マー君 男の約束勝つ!開幕2日前に被災地訪問で誓う

[ 2012年3月29日 06:00 ]

被災地の小学生といっしょにラジオ体操をする楽天・田中

 マー君の訪問に笑顔の花が咲いた。楽天・田中将大投手(23)が28日、開幕1軍メンバーとともに東日本大震災の被災地である宮城県名取市の不二が丘小学校を訪問。閖上(ゆりあげ)地区で被災した子供たちを含め、228人の小学生と交流した。開幕2日前の被災地訪問であらためてシーズンでの奮闘を誓った右腕。プロ6年目で初の開幕投手を務める30日のロッテ戦(Kスタ宮城)では、今度は自身の快投で子供たちを笑顔にする。

 田中の思いは、大歓声で迎えられた。選手バスが到着すると不二が丘小149人、津波で大打撃を受けた閖上小79人の合計228人の子供たちは大はしゃぎだ。長期遠征を25日に終え、選手会の強い希望で実現した訪問。開幕2日前の強行軍でも足を運ばずにいられなかった。

 「喜んでもらえて良かった。楽しかったです」

 笑顔を届けるために、子供たちと真剣に遊んだ。キャッチボールでは相手の体格に合わせて優しく投げ、籠を背負った選手が標的となって移動する玉入れでは籠を担当。大興奮の小学生から全力投球で玉をぶつけられ、ビシッと返球すると相手はさらに大喜び。最終種目のハンデ付きリレーではアンカーを務めたが、勝利目前で司会の選手会長・嶋が「空気読んで!」とマイクで注文。スピードを緩めて子供たちに花を持たせた。

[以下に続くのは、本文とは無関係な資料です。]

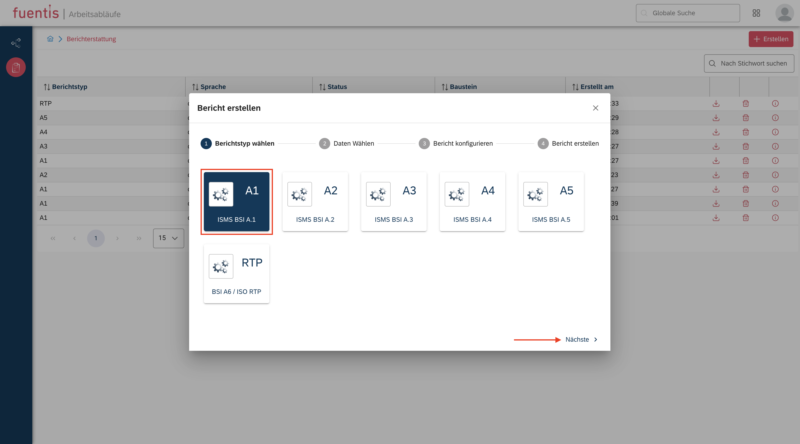Screen dimensions: 800x444
Task: Jump to step 3 Bericht konfigurieren
Action: tap(456, 144)
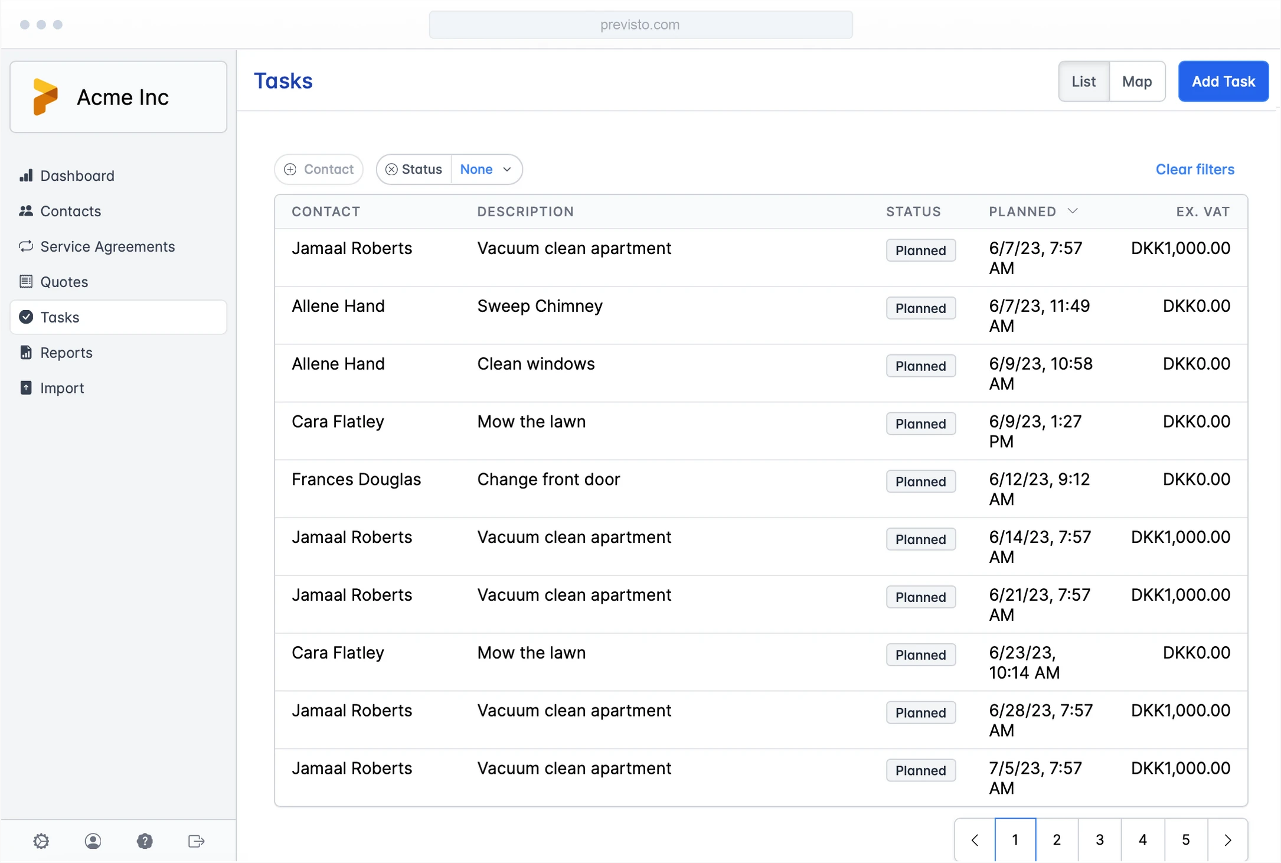
Task: Sort by the Planned column chevron
Action: [x=1073, y=211]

 無邪気な笑顔にパワーをもらい、訪問後はKスタ宮城に戻りナイター練習に参加した。気温は10度と寒さも和らぎ「思ったより暖かかった。ナイターで練習すると、こういう感じで試合をやってるのかなと思っていました」。開幕投手を務める30日のロッテ戦(Kスタ宮城)に向けて試運転。投球2日前のブルペンで47球を投げ「まずまずです」と話した。

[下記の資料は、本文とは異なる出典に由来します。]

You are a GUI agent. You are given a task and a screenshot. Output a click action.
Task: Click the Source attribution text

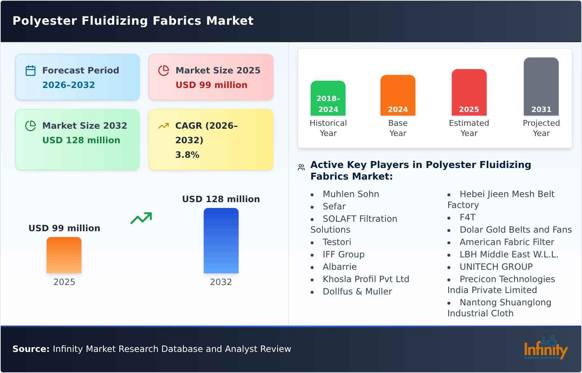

 訪問の締めくくりでは、閖上小を卒業したばかりの大橋泰貴(だいき)くんが代表あいさつ。「開幕戦に行くので絶対勝ってください」――。津波で自宅を流され、現在は仙台市内に引っ越しを余儀なくされた12歳の言葉は選手、そして田中の心に響いた。選手会主導の訪問のため、あえて参加しなかった星野監督は「子供の笑顔は勇気、元気になる。今度は勝ってから行かんといけない」。昨季は震災で実現できなかったKスタ宮城での開幕。強さを見せることが被災地への力になる。田中はそう信じて開幕戦のマウンドに立つ。

 ≪田中と復興支援≫

 ☆募金活動 昨年4月2日に日本ハムと慈善試合。試合前の札幌ドームでの募金活動では、斎藤と並んで1つの募金箱を一緒に持った。また、神戸や博多など各地で義援金を呼び掛け。

 ☆寄付 楽天の全選手が年俸の一部を義援金として、総額1000万円以上を寄付。加えて、田中は昨季受賞した沢村賞の賞金300万円を宮城・南三陸町に個人的に寄付した。

 ☆避難所慰問 昨季の開幕直前の4月7、8日に宮城県内の避難所を訪問。田中は嶋、青山ら9選手と東松島市の大曲小学校を訪れ、サインや写真撮影などで激励。滞在は1時間で「逆に元気をもらった」。

 ☆支援試合登板 今月10日の台湾代表戦に、背番号18を背負う日本代表のエースとして登板。2回を35球、ソロ本塁打含む2安打1失点の内容に「僕たちは東北に本拠を置くので強い思いがあった」と話した。